"Some people say the life that I've lived and the performances I gave... I should be proud of that. I am. But when do you stop being proud?”
- Tina Turner
How does one even begin to justify pride, the first of the Seven Deadly Sins? Then, to compound the challenge, how to write about LGBTQ Pride, when same-sex love and transgender self-expression are still considered “sinful” by so many around the world?
In fact, it is our defense of being LGBTQ that elicits our pride. If no adverse moral judgment were attached to being an LGBTQ person – if it were as neutral, let’s say, as being brunette or having freckles or showing a preference for spinach over peas, who would care?
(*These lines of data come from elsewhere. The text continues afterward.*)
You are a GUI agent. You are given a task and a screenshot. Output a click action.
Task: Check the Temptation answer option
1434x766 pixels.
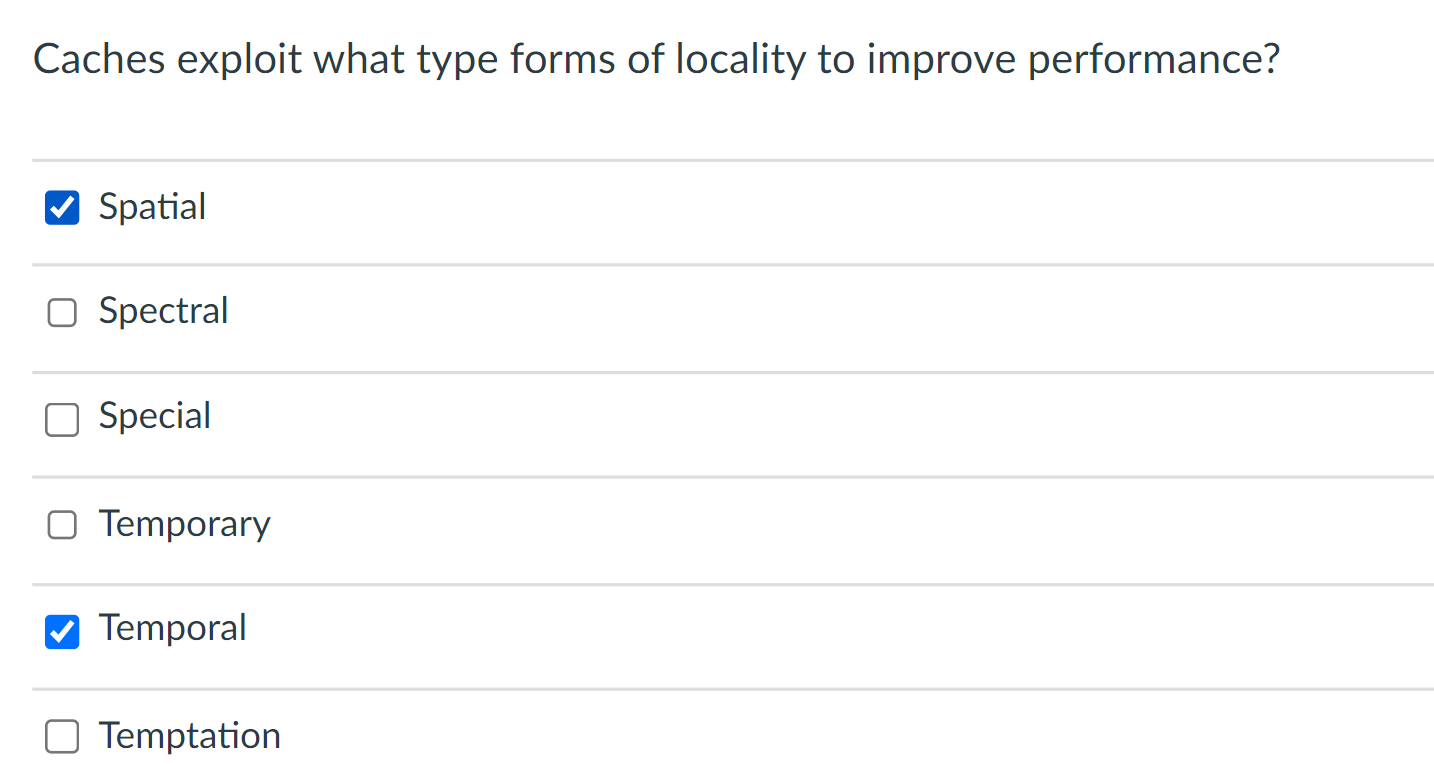(62, 736)
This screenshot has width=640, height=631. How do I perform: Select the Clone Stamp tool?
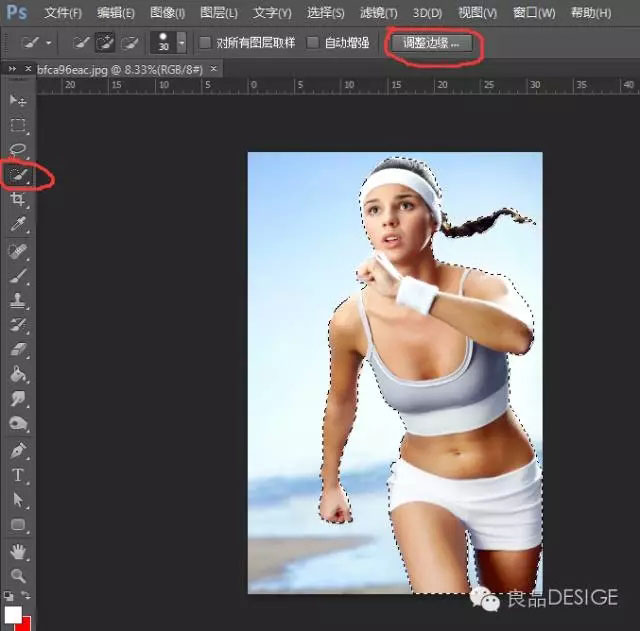[18, 300]
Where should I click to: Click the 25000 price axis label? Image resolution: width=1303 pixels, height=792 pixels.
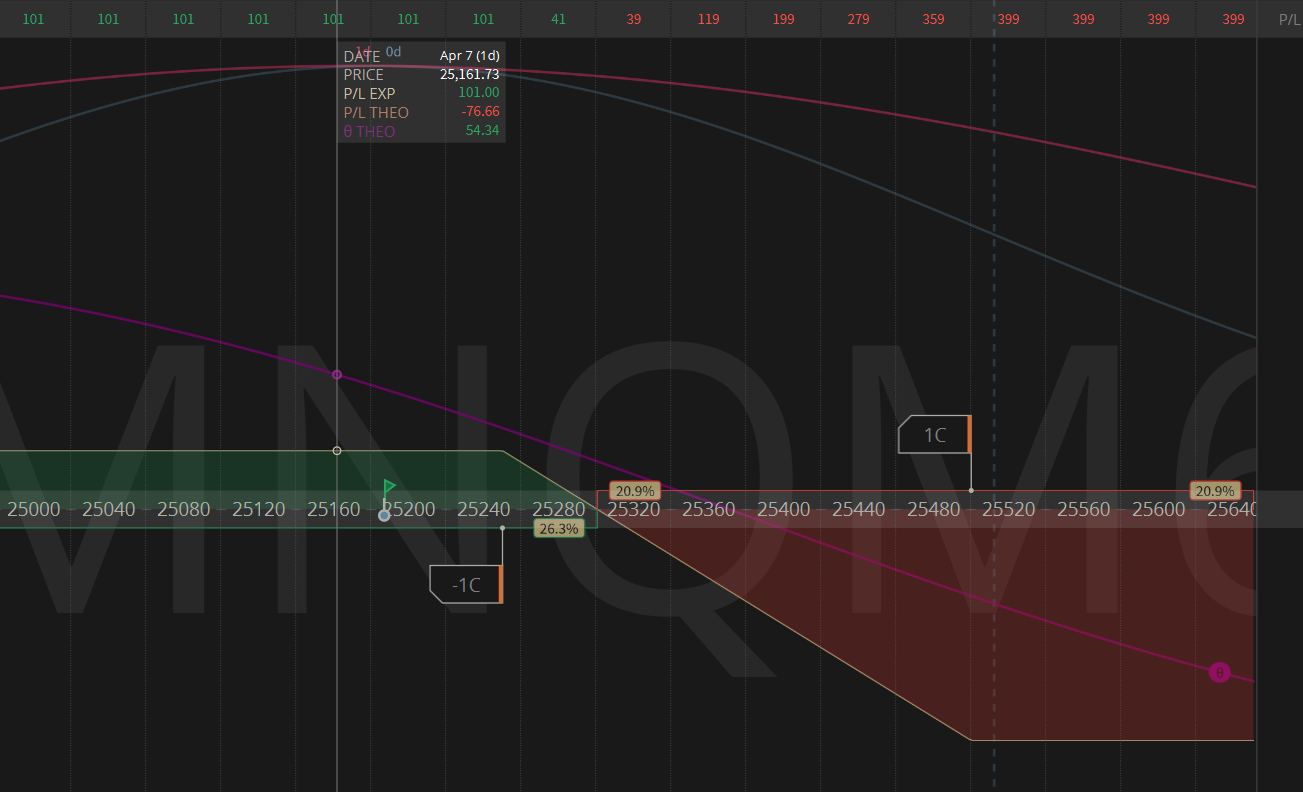coord(33,509)
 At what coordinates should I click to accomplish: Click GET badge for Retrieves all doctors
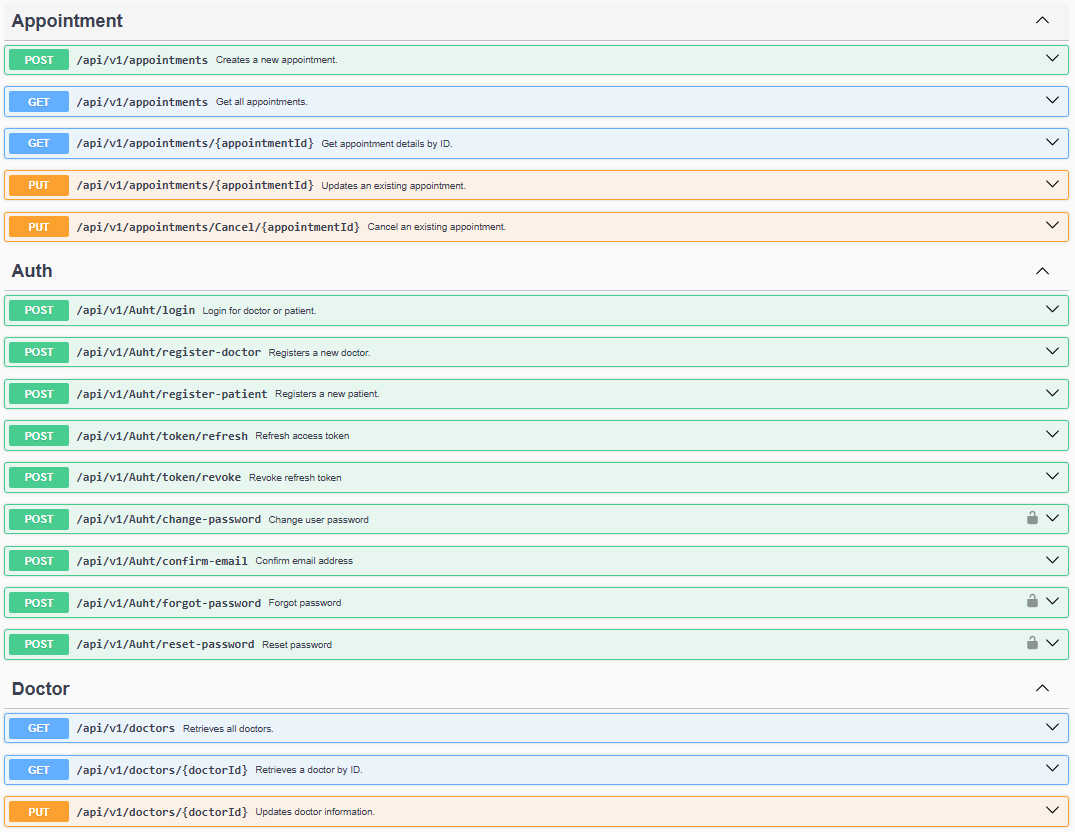(39, 728)
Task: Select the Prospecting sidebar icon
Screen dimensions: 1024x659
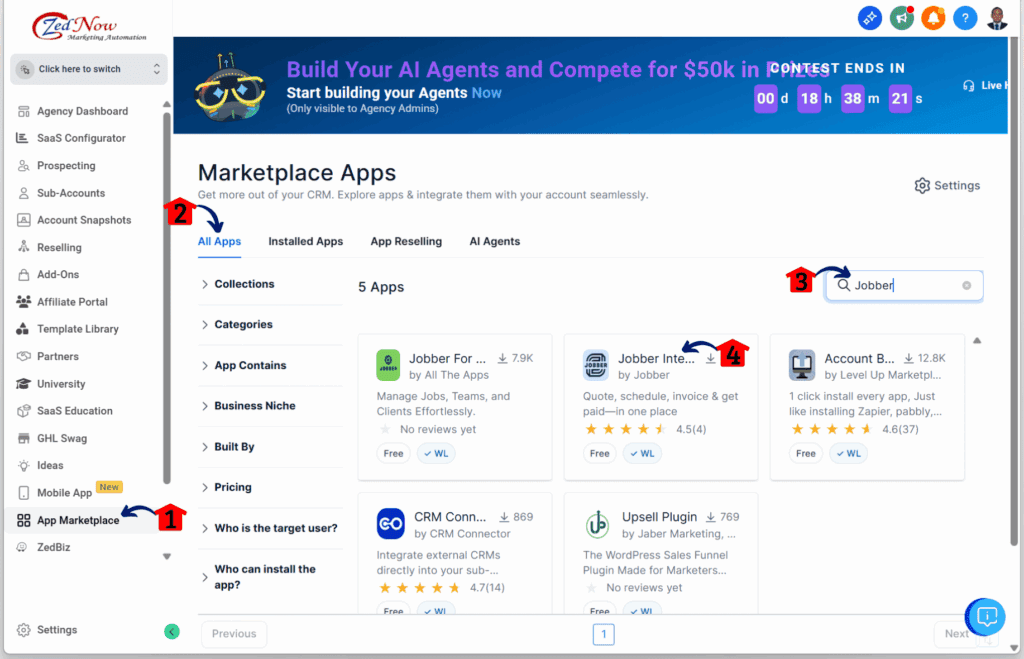Action: (22, 165)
Sadly, the moment one is identified or self-identifies as a sexual or gender minority person, the gears of social discomfort, opprobrium, and rejection are still persistently activated. Disrupting the heterosexual/cisgender assumption in our social engagements is so often disturbing to the majority.
LGBTQ pride is our answer to the often implied, and sometimes asked, “Aren’t you ashamed? Why can’t you just keep it to yourself?” There is an old wry observation that “the sin that once could not speak its name now can’t just shut up.” In fact, it might shut up whenever that day comes that there is nothing remarkable about sexual or gender minorities. Until then, expressions of LGBTQ pride are a public demonstration that we have nothing to be ashamed of or to hide.
Yet another important function of LGBTQ pride is to explode the “single story” aspect to our community. There is no one way to be a sexual or gender minority person. We are as diverse as humanity itself over centuries and that truth has to be driven home in how we present to the public – culturally, politically, artistically, and spiritually. And on Pride Day!
For over 50 years, since their own liberation, LGBTQ people, by their example, have gifted their heterosexual and cisgender brothers and sisters expanded boundaries of sexuality and gender expression that otherwise can be narrow and suffocating. Queer studies, emanating from the academy, have had a profound effect on breaking down rigid notions of gender and sexuality. At this moment in American history, fewer people than ever, particularly the young, are satisfied to confine themselves to the strictures imposed by conventional sexuality and gender labels. Hence the reaction of the Right, who depend on cultural and religious certainty in going about their lives, is to declare a moral panic. Fluidity and ambiguity threaten the foundation of their worldview.
Those of us who are educators have an obligation to teach about the complexities of the world. Despite the efforts of science and mathematics to discover causes and predict outcomes, we humans defy definitive analysis in the workings of our lives. That is not to say that the virtues and goals of a democratic and egalitarian society are all relativistic and unachievable. We want our students to aspire to the civic goals set out in our amended Constitution, to act with kindness and compassion toward others, and to build caring communities. We want them to be proud to be enablers of America’s highest values – not to be proud just to be Americans.
Because teachers are preparing students for active citizenship in a diverse world, we must teach about that diversity in a thorough and expansive way. We cannot limit our study of race to Black History Month, our exploration of gender to Women’s History Month, or our attention to sexual orientation and gender identity/expression to LGBTQ History Month. These critical and intersecting topics must be woven into the curriculum all year long. And they are not confined to Social Studies. We have a rich literary canon to study as well – not to mention opportunities to see the connections, sometimes merely imputed between Science and human experience.
And we must not silo sexuality into the Health class alone. Students do need a safe space to learn about many kinds of healthy relationships and health risk reduction, but there is a clear downside to the medicalization of any sexuality or gender identity when there is little counter-narrative.
There is strength in culture and polity that is not monolithic. It is something to be celebrated. We have the opportunity – just in our vast and variegated country – to value our differences and, at the same time, to rejoice in the espoused values that unite us. Now that would be something to be proud of all year round.
Footnotes
Unless one indicates otherwise, one is assumed to be straight and cisgender.